Wat is jouw perspectief? Speel je er wel eens mee? En klopt het nog of wordt het tijd voor een ander perspectief?

Patronen

Ik ben aan het experimenteren met ‘dotting’ oftewel schilderen met stipjes. Al schilderend werd ik me er van bewust dat ik vast kwam te zitten in een patroon. Dat ken ik ook in mijn dagelijks leven; dat ik vast kom te zitten in een bepaald patroon en niet goed weet hoe ik dit kan doorbreken. Hoe fijn om dan spelend met verf te oefenen in het doorbreken van patronen.

Al spelend in het klein oefenen brengt verandering in het groot.

Heb jij ook een patroon dat je wil doorbreken?

Wat speelt er?

“We stoppen niet met spelen omdat we oud worden, we worden oud omdat we stoppen met spelen.”

George Bernhard Shaw

Ik geloof in een leven lang spelen!

Waarom stoppen met spelen als je volwassen bent? En dan bedoel ik niet spelen met een stiekem doel zoals bijvoorbeeld: hardlopen omdat het je een goede conditie geeft. Nee, ik bedoel echt spelen, opgaan in je activiteit en de hele wereld even vergeten. Het geeft een gevoel van vrijheid en maakt je leven lichter.

Naast plezier brengt spel:

Ontspanning: Wist je dat spelen de snelste en leukste manier is om stress en neerslachtigheid te verhelpen?

Flexibiliteit: Door te blijven spelen kun je je sneller aanpassen en beter inspelen op uitdagingen en veranderingen.

Een uitlaatklep: In spel is het makkelijker om emoties te uiten zonder dat daar veel risico aan zit. Als je in een rollenspel “Klootzak” roept tegen een stoel die in jouw gedachten je baas voorstelt, heeft dat geen consequenties maar lucht wel lekker op.
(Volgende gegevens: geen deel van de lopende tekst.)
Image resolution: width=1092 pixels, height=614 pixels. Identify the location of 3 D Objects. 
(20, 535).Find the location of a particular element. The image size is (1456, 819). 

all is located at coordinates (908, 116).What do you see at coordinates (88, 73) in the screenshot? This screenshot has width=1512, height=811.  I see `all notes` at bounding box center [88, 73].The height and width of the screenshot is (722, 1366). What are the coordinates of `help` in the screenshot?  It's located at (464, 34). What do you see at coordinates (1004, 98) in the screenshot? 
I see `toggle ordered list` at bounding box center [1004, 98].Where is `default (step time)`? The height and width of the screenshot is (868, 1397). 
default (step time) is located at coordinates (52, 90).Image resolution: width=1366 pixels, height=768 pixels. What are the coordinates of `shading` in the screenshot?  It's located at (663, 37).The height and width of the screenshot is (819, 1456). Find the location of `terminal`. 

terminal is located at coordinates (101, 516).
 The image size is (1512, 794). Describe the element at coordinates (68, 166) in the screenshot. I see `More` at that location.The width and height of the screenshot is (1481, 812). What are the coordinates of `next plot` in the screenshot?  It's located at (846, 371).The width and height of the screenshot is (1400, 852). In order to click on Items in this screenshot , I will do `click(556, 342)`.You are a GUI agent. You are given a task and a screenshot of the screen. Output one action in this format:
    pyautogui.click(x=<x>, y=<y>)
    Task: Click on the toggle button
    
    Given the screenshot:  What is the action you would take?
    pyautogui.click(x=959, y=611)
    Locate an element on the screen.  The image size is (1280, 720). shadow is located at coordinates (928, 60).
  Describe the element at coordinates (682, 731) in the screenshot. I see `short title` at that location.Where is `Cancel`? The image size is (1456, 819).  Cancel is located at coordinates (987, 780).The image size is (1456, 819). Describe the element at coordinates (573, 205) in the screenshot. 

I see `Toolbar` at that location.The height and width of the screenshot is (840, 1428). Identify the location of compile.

Verwerking: Bij kinderen zie je dat ze in hun spel opgedane ervaringen en emoties verwerken. Als een kind bijvoorbeeld geschrokken is omdat moeder heeft gemopperd, zie je dat hij of zij in de poppenhoek de rol van ouder speelt en moppert tegen de poppen. Door te spelen kun je het verloop van de gebeurtenis zelf bepalen, jij hebt er de controle over.

Oefening en uitproberen: In spel kun je ander gedrag uitproberen. Dat kan in het spel eigenlijk niet mis gaan en maakt dat je in het klein kan oefenen om het vervolgens in je dagelijks leven toe te gaan passen.